__Task to carry out__.
Copy out each line featuring the string "toolbar" from the entries beneath.
--
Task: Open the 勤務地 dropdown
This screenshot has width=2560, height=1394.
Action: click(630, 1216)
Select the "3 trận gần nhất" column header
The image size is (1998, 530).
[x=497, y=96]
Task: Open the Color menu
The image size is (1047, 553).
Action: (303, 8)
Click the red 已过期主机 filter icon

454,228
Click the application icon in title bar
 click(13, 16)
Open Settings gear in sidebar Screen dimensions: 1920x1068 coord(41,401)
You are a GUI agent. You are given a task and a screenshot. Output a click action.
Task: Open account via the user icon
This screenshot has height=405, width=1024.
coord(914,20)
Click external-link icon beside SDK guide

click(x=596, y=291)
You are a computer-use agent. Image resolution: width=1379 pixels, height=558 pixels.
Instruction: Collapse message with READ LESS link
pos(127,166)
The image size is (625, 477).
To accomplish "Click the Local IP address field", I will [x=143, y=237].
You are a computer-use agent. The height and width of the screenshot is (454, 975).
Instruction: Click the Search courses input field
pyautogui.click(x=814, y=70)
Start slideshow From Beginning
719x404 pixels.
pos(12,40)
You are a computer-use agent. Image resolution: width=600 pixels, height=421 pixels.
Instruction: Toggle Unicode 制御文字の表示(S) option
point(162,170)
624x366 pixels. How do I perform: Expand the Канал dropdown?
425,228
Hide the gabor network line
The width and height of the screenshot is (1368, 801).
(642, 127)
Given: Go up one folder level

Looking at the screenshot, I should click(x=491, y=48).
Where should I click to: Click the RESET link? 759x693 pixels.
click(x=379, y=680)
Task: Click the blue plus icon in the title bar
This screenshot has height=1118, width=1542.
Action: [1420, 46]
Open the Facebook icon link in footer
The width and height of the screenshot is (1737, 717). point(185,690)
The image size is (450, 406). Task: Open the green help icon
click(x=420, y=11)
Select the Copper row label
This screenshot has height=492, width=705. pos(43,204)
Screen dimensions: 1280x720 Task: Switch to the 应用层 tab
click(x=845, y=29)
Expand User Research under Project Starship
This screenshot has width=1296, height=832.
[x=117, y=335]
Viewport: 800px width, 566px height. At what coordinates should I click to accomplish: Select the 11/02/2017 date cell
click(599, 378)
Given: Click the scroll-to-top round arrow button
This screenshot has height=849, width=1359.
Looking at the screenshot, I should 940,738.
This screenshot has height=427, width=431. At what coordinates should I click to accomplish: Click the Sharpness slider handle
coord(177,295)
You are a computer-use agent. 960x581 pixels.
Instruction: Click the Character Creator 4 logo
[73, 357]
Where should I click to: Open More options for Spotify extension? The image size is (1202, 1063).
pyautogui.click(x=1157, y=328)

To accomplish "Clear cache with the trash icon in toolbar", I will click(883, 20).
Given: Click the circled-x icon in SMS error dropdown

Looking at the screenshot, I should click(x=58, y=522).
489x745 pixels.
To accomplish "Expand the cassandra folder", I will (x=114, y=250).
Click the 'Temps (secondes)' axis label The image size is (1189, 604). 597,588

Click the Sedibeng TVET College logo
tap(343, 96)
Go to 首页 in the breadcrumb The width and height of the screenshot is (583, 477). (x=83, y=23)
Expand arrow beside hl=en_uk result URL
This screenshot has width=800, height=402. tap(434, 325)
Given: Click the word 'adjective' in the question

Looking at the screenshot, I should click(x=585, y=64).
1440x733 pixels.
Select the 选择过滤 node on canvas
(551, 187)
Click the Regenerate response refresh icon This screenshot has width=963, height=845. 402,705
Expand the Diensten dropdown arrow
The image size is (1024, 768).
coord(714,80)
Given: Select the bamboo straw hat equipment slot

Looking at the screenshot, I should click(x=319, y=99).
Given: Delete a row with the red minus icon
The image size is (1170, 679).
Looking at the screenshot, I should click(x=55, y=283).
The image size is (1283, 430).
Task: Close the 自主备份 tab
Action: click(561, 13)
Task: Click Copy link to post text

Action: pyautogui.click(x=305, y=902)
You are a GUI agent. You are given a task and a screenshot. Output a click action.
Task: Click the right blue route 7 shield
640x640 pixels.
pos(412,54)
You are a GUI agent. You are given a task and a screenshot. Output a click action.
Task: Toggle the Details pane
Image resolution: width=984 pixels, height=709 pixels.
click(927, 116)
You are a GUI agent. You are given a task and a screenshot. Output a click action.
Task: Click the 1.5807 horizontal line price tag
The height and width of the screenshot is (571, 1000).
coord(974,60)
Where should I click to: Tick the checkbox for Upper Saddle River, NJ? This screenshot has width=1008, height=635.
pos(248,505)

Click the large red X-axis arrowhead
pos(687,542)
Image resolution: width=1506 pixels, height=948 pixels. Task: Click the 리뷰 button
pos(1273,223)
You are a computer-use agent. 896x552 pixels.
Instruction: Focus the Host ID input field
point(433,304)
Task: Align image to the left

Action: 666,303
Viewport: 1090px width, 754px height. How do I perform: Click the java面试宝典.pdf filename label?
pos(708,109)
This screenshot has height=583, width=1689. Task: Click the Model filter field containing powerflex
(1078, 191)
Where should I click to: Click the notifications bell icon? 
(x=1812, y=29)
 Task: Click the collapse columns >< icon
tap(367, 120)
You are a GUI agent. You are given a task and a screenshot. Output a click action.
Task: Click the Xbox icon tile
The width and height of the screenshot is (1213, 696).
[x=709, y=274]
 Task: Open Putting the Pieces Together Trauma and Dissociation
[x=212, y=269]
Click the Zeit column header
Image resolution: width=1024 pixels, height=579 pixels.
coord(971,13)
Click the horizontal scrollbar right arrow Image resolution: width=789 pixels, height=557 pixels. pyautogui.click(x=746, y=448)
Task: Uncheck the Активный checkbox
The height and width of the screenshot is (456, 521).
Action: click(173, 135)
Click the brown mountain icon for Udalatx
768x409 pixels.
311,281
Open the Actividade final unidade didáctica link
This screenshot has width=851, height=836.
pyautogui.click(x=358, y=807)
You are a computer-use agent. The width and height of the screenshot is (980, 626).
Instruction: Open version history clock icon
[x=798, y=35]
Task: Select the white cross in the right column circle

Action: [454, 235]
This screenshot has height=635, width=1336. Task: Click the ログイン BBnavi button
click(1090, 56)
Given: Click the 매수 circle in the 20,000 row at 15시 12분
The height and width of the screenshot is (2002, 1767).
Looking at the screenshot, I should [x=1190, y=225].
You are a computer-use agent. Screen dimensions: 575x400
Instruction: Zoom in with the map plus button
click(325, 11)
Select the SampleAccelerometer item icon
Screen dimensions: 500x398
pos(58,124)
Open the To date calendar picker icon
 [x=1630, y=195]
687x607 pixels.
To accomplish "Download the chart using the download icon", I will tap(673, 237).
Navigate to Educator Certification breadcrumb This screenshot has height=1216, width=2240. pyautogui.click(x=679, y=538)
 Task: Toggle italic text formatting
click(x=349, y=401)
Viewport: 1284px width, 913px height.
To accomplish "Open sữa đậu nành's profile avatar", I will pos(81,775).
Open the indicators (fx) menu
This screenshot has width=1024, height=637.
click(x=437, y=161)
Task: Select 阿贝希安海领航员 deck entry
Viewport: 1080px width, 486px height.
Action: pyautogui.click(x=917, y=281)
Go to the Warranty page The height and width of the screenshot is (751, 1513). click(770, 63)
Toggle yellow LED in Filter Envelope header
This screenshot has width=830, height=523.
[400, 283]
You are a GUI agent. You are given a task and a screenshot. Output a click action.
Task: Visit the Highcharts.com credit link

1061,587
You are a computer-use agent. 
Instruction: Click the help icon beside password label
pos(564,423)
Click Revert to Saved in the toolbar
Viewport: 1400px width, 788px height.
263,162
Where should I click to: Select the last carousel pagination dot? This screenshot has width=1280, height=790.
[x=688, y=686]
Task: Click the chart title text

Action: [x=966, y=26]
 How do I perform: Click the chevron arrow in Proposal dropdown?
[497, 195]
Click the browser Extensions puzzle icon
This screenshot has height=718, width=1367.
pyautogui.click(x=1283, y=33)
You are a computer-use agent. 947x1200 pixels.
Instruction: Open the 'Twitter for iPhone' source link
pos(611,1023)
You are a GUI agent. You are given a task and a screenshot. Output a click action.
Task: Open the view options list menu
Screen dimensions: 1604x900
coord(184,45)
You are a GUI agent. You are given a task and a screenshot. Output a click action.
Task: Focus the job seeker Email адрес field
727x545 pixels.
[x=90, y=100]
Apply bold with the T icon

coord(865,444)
--
__Response__.
To accomplish "Clear cache with the trash icon in toolbar", I will click(883, 20).
Click Revert to Saved in the toolbar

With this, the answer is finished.